---- Source records

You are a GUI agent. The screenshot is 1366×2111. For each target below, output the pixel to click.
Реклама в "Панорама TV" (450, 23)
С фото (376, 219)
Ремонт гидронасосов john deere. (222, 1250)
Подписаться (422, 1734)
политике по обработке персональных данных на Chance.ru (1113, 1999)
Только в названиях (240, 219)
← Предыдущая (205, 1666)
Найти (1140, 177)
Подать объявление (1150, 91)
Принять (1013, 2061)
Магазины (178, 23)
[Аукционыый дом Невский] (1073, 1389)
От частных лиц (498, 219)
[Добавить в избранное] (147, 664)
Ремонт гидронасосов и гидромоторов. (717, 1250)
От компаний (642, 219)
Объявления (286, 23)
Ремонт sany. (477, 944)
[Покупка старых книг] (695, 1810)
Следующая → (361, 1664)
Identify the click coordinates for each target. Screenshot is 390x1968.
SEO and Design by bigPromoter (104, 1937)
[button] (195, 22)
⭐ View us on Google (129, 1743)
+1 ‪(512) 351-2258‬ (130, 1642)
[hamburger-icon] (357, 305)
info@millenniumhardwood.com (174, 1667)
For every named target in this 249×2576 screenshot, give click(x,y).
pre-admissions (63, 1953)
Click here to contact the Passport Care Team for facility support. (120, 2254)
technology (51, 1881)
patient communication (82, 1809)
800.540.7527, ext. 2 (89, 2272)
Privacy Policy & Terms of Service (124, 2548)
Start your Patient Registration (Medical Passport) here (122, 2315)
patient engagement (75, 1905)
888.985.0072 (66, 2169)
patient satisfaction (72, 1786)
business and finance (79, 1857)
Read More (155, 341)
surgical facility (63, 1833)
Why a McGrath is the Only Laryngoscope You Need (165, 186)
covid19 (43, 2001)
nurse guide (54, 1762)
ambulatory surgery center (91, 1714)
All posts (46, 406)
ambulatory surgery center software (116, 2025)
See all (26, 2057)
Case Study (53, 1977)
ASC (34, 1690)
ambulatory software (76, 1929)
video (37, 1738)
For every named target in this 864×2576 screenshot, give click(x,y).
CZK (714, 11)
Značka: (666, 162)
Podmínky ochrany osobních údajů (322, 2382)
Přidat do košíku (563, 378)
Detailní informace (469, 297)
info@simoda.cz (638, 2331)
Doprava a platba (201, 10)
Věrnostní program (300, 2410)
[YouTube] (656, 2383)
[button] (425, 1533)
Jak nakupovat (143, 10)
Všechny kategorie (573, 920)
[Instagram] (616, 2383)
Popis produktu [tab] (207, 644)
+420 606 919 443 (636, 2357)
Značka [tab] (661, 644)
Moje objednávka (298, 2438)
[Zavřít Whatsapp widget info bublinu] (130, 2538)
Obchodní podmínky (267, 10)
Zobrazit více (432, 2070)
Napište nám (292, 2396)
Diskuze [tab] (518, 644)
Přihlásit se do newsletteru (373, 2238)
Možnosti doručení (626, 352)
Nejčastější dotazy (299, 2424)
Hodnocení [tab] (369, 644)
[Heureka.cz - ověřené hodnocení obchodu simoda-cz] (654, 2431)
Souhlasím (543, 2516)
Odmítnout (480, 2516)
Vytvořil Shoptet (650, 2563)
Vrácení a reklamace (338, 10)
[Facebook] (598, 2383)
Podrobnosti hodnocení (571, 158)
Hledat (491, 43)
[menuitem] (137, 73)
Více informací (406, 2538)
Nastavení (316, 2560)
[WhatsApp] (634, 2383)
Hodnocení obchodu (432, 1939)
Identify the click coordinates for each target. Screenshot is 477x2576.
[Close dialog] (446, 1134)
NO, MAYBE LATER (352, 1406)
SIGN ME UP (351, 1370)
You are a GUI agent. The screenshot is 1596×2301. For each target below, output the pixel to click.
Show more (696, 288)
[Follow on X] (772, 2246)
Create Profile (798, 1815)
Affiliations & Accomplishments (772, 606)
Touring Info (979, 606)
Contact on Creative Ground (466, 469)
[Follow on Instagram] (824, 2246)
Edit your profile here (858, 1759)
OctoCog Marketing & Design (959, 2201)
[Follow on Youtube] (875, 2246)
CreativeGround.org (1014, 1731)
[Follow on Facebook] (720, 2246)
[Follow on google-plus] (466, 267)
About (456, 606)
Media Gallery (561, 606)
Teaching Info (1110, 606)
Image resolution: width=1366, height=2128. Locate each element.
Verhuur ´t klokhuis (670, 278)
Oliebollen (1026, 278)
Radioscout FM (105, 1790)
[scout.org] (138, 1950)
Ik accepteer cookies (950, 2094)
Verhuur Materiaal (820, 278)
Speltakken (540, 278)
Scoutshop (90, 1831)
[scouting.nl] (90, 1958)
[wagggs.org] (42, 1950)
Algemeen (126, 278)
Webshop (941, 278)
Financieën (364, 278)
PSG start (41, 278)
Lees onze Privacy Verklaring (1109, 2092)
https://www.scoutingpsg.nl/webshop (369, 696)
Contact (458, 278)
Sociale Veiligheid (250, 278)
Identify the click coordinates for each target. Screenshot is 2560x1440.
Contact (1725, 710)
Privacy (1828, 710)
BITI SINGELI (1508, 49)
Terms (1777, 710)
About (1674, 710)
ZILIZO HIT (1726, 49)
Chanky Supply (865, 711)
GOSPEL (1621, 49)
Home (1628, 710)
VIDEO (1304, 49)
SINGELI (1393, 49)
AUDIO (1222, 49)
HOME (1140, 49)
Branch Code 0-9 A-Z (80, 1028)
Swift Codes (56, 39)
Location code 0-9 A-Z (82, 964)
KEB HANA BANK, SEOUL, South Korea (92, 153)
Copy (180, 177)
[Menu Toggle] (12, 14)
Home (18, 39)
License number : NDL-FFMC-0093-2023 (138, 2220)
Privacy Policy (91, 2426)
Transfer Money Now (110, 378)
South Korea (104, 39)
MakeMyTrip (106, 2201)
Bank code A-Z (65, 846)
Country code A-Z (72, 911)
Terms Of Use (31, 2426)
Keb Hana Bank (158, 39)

--------

— Work request —
Starting at the first line of the data above, please restate word for word every line up to and including the one that holds "Подписаться (422, 1734)", and add nothing else.

— Response to this exercise —
You are a GUI agent. The screenshot is 1366×2111. For each target below, output the pixel to click.
Реклама в "Панорама TV" (450, 23)
С фото (376, 219)
Ремонт гидронасосов john deere. (222, 1250)
Подписаться (422, 1734)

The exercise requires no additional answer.